◆ **WHAT THIS TASK INVOLVES**
The full set of entries must be copied exactly.
++++++
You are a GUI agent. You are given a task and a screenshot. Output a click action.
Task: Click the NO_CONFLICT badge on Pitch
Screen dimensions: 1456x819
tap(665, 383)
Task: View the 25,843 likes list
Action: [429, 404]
++++++
◆ **ANSWER AREA**
You are a GUI agent. You are given a task and a screenshot. Output a click action.
Task: Click the NO_CONFLICT badge on Pitch
Screen dimensions: 1456x819
tap(665, 383)
Task: View the 25,843 likes list
Action: [429, 404]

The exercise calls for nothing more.